Chick & Chickie Play All Day
By Claude Ponti
We’ve reviewed a fair number of these gorgeous Toon Books graphic novels for younger readers here at the FPI Blog.Â They’re magnificent little things, well thought out, beautiful artwork, perfect stories for the youngest of readers, and a great introduction to comics.
This is one of Toon Books’ Level 1 Readers, in a beautiful little landscape format hardback (to give you an idea of the style and level, it’s the same as Jeff Smith’s Little Mouse, and Art Spiegelman’s Jack and The Box).
It’s a graphic novel by Claude Ponti, a French children’s illustrator, whose work (thanks to Toon Books and Google translate) is full of dream imagery, trying to capture the inner-child. And yes, I can see that, I really can. Because although it’s designed for very young, brand-new readers, it’s a strange, quirky little thing. Well, it is eventually, when we get to the second part of the graphic novel.
What you see first of all is a delightful little tale, beautifully simple; two little chicks playing together, making masks together, scaring each other:
And that lovely, very gentle scare that’s done by each chick in turn will delight the children who’ll read this, and let the grown ups (me) who read this out loud to the tiny children they know (our foundation class of 3-4 year olds) really have fun doing the scary moments.
But just as you thought Ponti was all about simple, funny little tales, he does something rather magnificent on the final page of this part of the story. He does this:
Now that’s just brilliant. Switching the focus, adding a beautifully surreal bit of fantasy into the whole thing. Some children might get it immediately, some might need it pointing out. But once they do, they’ll howl about it.
After this, it gets a bit strange, a little bit weird. Weird in a fun, interesting way yes, but potentially weird in a strange, bizarre, mildly nightmare inducing way as well. Because after Chick and Chickie finish making their masks, they decide to play school, which involves them grabbing a weirdly alive letter “A” and manhandling it onto the page:
First they get the “A”, then they tickle it until it laughs uncontrollably, then they throw it across the double page, then they’re nice to it, then they get scary to make it afraid, until finally letting it go, dashing off panel as if released from captivity. Ponti’s using each new emotion from the kidnap victim to brings forth a new expession; “Ah“, “Ha Ha Ha!”, “AAAAAAAAAAAAAAA” when flying, “Ahhh!” when they’re being nice, “AH!” when they’re being scary, and finally “AAAH!” when they release it. So each page gives the reader chance to do a different A sound.

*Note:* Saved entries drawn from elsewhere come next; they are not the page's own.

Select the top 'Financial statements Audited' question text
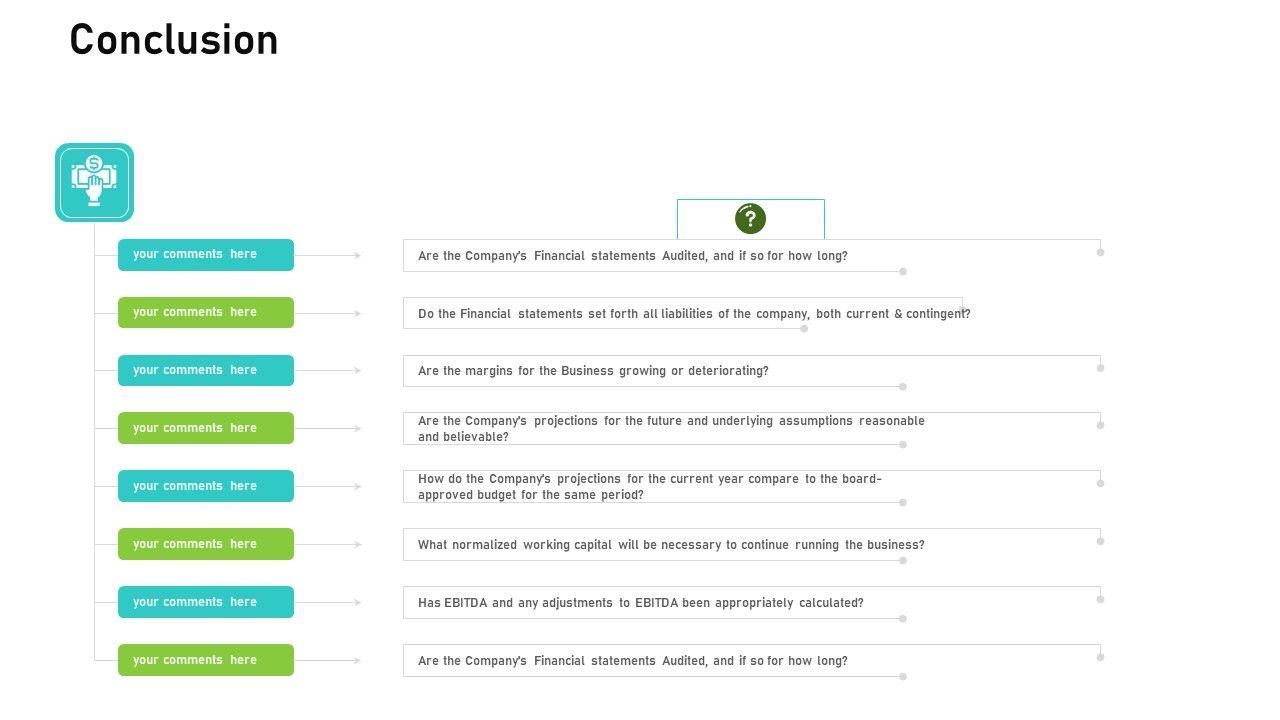This screenshot has width=1280, height=720. coord(632,256)
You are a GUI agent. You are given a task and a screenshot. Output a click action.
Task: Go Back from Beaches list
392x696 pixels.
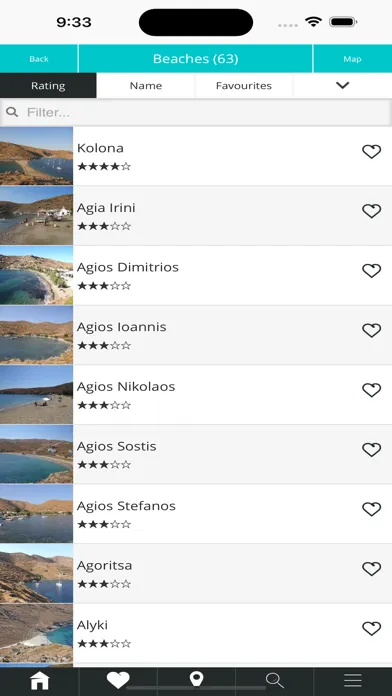pos(39,59)
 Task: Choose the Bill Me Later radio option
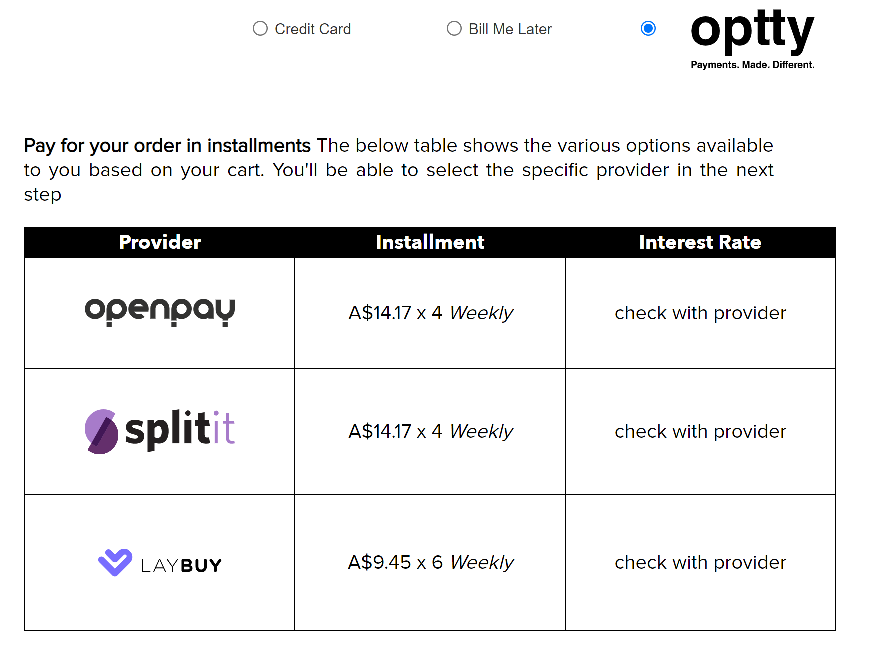454,29
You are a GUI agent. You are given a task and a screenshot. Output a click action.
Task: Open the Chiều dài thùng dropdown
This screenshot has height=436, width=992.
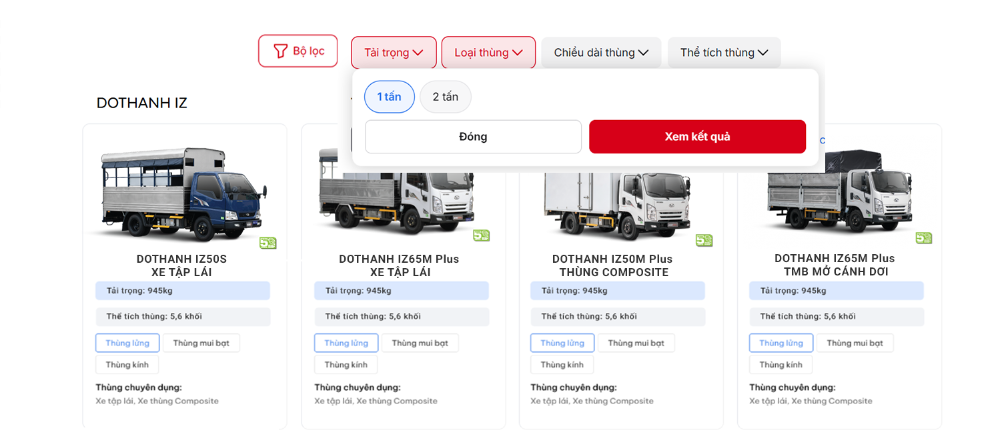[601, 53]
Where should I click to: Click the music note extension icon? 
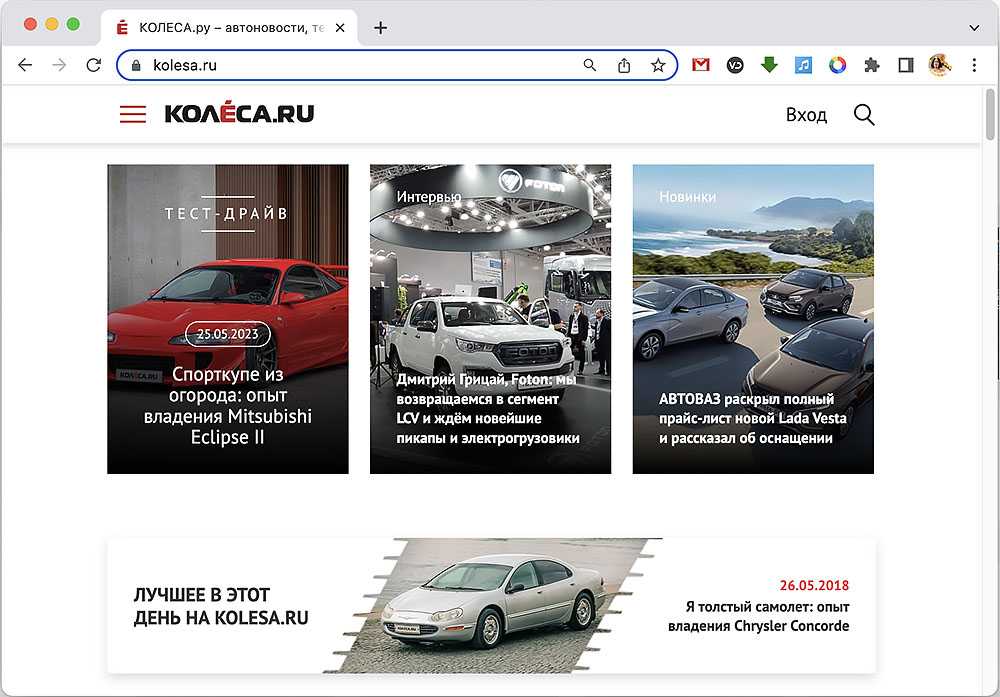pyautogui.click(x=803, y=65)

But even though I can see what he’s doing, it’s such a strange thing to see, done in such a strange, rather disturbing manner. It’s rather brilliant yes, but very strangely brilliant, a bit like Sesame Street with a kidnap in the middle. Kids are going to love it though. Like all Toon Books, the quality of the production is incredibly high, matching the quality of the story and art every time. Chick & Chickie is yet another great little first comic experience, and one that will delight in the library for many years.